#### Task details
Look for "computer" in the material below and show each line that contains it.

[[ Data under study, beginning ]]

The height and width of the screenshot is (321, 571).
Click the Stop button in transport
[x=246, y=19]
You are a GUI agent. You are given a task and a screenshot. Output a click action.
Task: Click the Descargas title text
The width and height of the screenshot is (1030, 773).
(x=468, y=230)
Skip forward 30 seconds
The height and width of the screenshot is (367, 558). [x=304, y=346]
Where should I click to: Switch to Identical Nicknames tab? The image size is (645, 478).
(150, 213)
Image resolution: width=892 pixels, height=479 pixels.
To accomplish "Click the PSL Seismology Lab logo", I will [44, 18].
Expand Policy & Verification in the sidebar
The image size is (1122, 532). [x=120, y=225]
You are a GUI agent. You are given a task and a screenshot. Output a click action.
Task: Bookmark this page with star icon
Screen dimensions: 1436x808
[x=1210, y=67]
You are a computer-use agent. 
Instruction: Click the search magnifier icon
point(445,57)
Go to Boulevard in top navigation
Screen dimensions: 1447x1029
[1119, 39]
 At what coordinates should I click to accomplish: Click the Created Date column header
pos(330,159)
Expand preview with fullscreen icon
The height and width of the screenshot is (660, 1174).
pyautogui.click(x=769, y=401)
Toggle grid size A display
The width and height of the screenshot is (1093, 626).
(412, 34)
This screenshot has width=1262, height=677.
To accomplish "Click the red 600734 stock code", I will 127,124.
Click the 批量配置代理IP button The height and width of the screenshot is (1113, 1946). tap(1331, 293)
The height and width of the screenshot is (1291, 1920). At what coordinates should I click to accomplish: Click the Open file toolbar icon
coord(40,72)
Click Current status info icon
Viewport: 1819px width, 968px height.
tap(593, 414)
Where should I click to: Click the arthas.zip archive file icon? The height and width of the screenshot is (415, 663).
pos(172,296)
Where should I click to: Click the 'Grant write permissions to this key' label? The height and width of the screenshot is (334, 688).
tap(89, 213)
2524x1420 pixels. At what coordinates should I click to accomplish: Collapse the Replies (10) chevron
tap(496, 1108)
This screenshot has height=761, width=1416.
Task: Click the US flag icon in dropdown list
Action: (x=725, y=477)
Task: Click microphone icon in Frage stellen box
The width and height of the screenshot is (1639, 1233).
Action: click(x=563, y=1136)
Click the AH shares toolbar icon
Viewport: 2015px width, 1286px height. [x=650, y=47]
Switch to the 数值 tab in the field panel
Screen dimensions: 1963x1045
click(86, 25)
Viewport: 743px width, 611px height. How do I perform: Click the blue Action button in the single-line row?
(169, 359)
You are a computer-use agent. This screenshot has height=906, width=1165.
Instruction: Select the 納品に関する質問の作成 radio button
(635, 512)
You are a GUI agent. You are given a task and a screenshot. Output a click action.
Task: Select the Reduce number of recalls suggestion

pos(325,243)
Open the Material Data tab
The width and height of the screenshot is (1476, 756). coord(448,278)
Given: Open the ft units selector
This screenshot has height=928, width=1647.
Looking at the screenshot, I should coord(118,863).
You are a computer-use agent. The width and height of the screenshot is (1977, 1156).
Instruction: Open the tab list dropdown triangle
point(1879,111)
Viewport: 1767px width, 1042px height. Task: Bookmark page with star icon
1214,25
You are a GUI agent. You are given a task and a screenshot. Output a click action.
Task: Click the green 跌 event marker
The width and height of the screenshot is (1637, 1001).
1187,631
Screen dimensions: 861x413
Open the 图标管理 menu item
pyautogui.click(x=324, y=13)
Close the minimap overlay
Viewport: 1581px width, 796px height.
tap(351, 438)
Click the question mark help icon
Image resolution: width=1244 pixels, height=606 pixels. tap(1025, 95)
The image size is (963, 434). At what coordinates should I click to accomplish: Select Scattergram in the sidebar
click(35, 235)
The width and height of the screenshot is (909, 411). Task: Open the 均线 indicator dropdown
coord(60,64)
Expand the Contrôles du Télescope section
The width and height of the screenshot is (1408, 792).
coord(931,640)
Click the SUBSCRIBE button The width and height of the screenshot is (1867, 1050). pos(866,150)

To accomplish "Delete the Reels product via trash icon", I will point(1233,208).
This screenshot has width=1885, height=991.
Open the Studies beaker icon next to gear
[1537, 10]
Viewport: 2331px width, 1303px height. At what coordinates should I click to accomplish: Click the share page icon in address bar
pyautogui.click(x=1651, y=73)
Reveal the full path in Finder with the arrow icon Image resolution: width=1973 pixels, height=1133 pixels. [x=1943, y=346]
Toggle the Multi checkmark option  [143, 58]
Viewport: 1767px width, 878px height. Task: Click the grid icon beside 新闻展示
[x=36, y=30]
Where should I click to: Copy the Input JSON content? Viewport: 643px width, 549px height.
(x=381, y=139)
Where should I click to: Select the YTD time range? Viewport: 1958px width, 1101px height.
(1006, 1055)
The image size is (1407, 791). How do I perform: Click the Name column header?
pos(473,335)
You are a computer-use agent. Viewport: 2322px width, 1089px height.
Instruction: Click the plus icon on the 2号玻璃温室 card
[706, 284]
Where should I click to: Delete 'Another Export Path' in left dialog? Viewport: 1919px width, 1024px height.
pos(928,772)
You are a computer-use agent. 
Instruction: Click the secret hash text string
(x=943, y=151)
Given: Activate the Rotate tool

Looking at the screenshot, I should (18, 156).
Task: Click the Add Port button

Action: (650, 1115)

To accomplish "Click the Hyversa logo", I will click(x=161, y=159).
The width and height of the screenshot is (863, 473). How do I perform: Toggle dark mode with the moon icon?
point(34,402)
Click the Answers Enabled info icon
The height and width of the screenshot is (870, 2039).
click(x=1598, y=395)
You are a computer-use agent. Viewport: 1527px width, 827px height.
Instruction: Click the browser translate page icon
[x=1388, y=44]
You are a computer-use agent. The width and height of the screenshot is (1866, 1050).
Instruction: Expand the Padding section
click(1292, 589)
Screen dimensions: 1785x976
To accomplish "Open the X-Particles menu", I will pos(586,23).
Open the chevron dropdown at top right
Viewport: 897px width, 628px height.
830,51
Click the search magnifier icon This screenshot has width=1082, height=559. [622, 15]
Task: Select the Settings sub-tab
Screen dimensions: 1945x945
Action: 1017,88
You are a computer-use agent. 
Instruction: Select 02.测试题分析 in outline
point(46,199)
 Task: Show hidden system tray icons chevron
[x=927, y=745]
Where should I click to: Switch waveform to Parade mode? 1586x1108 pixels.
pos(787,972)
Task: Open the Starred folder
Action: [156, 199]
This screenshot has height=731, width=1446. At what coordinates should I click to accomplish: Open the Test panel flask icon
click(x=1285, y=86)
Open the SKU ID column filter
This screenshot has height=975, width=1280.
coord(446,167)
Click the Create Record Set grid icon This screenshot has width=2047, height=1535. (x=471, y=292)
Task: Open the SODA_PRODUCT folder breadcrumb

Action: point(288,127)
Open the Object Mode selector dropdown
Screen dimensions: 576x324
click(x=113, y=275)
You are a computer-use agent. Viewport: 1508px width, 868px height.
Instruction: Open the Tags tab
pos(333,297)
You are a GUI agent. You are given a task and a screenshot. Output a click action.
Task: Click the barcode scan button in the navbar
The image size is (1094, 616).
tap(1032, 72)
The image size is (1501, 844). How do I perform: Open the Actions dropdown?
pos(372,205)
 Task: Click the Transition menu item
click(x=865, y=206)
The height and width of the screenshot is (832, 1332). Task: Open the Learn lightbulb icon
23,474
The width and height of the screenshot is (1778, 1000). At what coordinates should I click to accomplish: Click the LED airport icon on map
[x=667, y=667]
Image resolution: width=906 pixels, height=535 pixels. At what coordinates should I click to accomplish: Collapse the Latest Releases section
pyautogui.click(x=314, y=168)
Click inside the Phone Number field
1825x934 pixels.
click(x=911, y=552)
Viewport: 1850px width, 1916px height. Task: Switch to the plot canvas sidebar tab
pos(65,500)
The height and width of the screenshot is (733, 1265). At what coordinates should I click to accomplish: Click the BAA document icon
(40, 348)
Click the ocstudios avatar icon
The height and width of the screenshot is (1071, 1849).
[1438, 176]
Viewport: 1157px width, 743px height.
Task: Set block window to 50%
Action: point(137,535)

[[ Data under study, end ]]

#### Reply to the exercise
You are a computer-use agent. 
You are a computer-use agent. This screenshot has height=906, width=1165.
You are a computer-use agent. The width and height of the screenshot is (1977, 1156).
You are a computer-use agent. Viewport: 2322px width, 1089px height.
You are a computer-use agent. 
You are a computer-use agent. Viewport: 1527px width, 827px height.
You are a computer-use agent. The width and height of the screenshot is (1866, 1050).
You are a computer-use agent. 
You are a computer-use agent. Viewport: 1508px width, 868px height.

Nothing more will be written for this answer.